Class of diesel locomotives

The 81 class are a class of diesel locomotives built by Clyde Engineering, Kelso for the State Rail Authority.

==History==
Eighty 81 class locomotives were built by Clyde Engineering, Kelso between September 1982 and February 1986, to replace 1950s vintage 42 and 44 class locomotives as well as provide additional capacity. The first 42 were based at Broadmeadow Locomotive Depot to operate Hunter Valley coal trains, while the remaining 38 were mostly employed on the Main South line between Sydney and Albury, hauling both passenger and freight trains. The final 15 were equipped with V/Line radios and, from July 1986, operated through to Melbourne. The 81 class was an evolution of the Australian National AL class, and the V/Line G class and Australian National BL class were, in turn, developed from the 81 class.
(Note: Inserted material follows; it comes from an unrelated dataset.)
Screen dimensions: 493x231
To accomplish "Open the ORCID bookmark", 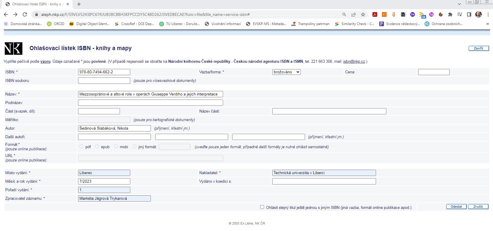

In 1991, a further four units were built at Kelso, using many components from spares held. Following the delivery of the 90 class in 1994, the Broadmeadow-based units were released to replace older locomotives on other freight duties. That saw their sphere of operation extended to Brisbane and Broken Hill.

In the mid-1990s, some of the later locomotives were leased to National Rail. They were later exchanged for 13 of the earlier locomotives which were permanently transferred to National Rail for use around Australia as high-powered shunters. All were reunited when National Rail and FreightCorp were both sold to form Pacific National in February 2002.

In February 1999, 81s began operating in South Australia, when FreightCorp won a contract to haul brown coal on the Leigh Creek to Stirling North line from Leigh Creek to the Northern Power Station in Port Augusta.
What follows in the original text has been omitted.